The advantage of AI: flexibility
Conventional risk calculators may not work for a different population than the one for which the original risk assessment study was conducted. In one case, patients in intensive care had a much higher probability of developing the diseases studied than the probability predicted by the risk calculator. Conventional risk calculators are also demanding when it comes to input values: if even one is missing, the risk cannot be calculated. This limits their usefulness for automated processing of patient data, as healthcare data often has gaps and is incomplete.
The advantage of AI-based models is their flexibility. The model can be taught or fine-tuned separately for each application or data set. With AI, there is more choice in terms of input values – you can use what is available. The AI models used in the experiment only used basic patient data and diagnosis codes, but still managed to produce better results than traditional risk calculators.
On the other hand, the challenge of using AI lies in its interpretability and validation and getting healthcare personnel and patients to accept its use. With a complex model, the reasons for any outcome become blurred, and when developing a model, it is important to try to ensure the validity and fairness of the model and data.
AI as part of healthcare
In my view, AI is likely to become a significant part of healthcare processes in the near future. In Finland, the Patient Data Repository of the Kanta Services contains a wealth of usable data on many of us, but much remains to be done in order to make effective use of it. For example, a conversational AI model trained on patient data could make the review of patient histories far more efficient than at present. Research and emerging needs in the field can also help prioritize the development of the repository in terms of the data it stores.
Atostek has just started a research project, enabled by the Act on the Secondary Use of Health and Social Data (552/2019) and the Finnish Social and Health Data Permit Authority Findata, to study the pseudonymized patient data in the Patient Data Repository of the Kanta Services and its suitability for procedures such as automated processing and risk calculation.
In my master’s thesis, I investigated the suitability of patient data for risk calculation using an American critical care database called MIMIC-III, which contains comprehensive data on about 50,000 patients.
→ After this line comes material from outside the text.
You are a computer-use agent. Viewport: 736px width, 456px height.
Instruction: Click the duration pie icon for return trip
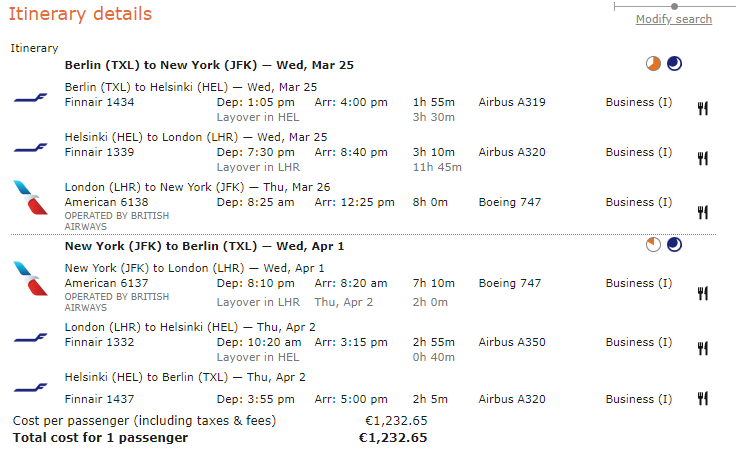[x=653, y=245]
The data available on the patients includes basic patient data, measurement results, laboratory results, codes for diagnoses and procedures performed, and textual patient records.
I started working as a software developer at Atostek in 2019. At the end of 2022, I graduated from the Tampere University with a master’s degree in Information Technology. I have been involved in various projects, with the focus ranging from machine vision and health data research to a design program for ventilation machines, for example. I am particularly interested in designing new things and the possibilities presented by artificial intelligence.